A pair of Beverly Hills plastic surgeons has a simple message for women with breast cancer who seek mastectomies and reconstruction: Expect more.
Lisa B. Cassileth, M.D., FACS, and her partner Kelly Killeen, M.D., tell their breast reconstruction patients that it’s often possible to spare their nipples and avoid devastating scarring. It’s all thanks, they say, to their partnerships with top breast surgeons and a strong focus on aesthetics.
“Women often feel they can’t be naked after a mastectomy, that they feel asexual: ‘I’ve had this happen to me and I’ll move on, but I’ll never be able to be naked again or have anyone see me naked again,’” says Dr. Cassileth, the clinical chief of the Division of Plastic Surgery at Cedars-Sinai Medical Center and an assistant clinical professor at UCLA.

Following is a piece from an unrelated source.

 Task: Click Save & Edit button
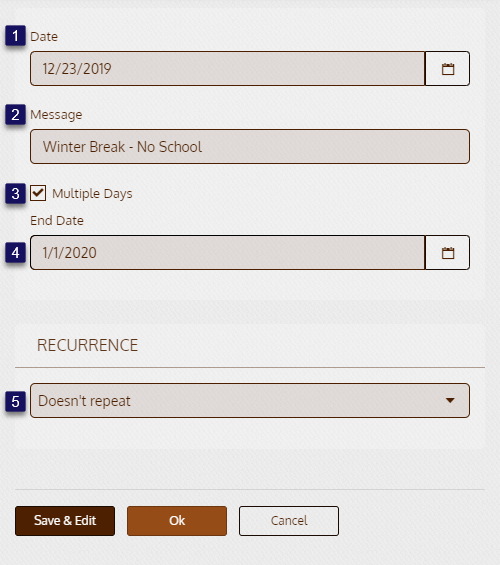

The reality, she believes, is the exact opposite. In fact, women can often even get the breasts they always wanted.
Dr. Cassileth puts it this way when she talks to breast cancer patients: “Sorry to be so superficial, but my job is to make you hot.”
In July, the two surgeons became a hit on the Internet bulletin board Reddit when they took part in an AUA — Ask Us Anything — titled “We are two female Beverly Hills plastic surgeons, sick of seeing crappy breast reconstruction — huge scars, no nipples, ugly results. There are better options!” Their discussion drew more than 2,100 comments.
Cosmetic Surgery Times reached out to the surgeons and asked them to describe their approach to mastectomy and breast reconstruction.
Q: What does the public misunderstand about breast reconstruction after breast cancer?
Dr. Cassileth: The reality is that women have no idea about it. Maybe their mothers or someone they know had a mastectomy, but it’s a taboo subject. You may never be told that you have this big cut across your chest. Then they look online, and the pictures can be really horrific. These women come into my office, and they’re shell-shocked. They just want to get this done.
Q: How have surgeons typically looked at the nipple in mastectomies and reconstructions?
Dr. Killeen: Traditionally, cancer surgeons considered the nipple to be part of the breast tissue, and it was removed. In fact, the nipple can be safely left behind in most patients. This leads to superior cosmetic outcomes, and women feel psychologically better keeping their nipple. Unfortunately, a lot of the country has been slow to adopt this as the standard of care.
Q: Why do you think nipple-sparing surgeries are so uncommon?
Dr. Cassileth: The majority of surgeons I’ve worked with don’t know how to do that. That’s why I’ve reversed the flow so we only work with breast surgeons who are fabulous.
Q: So you choose the breast surgeon instead of a breast surgeon choosing you?
Dr. Cassileth: I’m driving the consult back to the general surgeon, not the other way around. I’m first, and they’re second.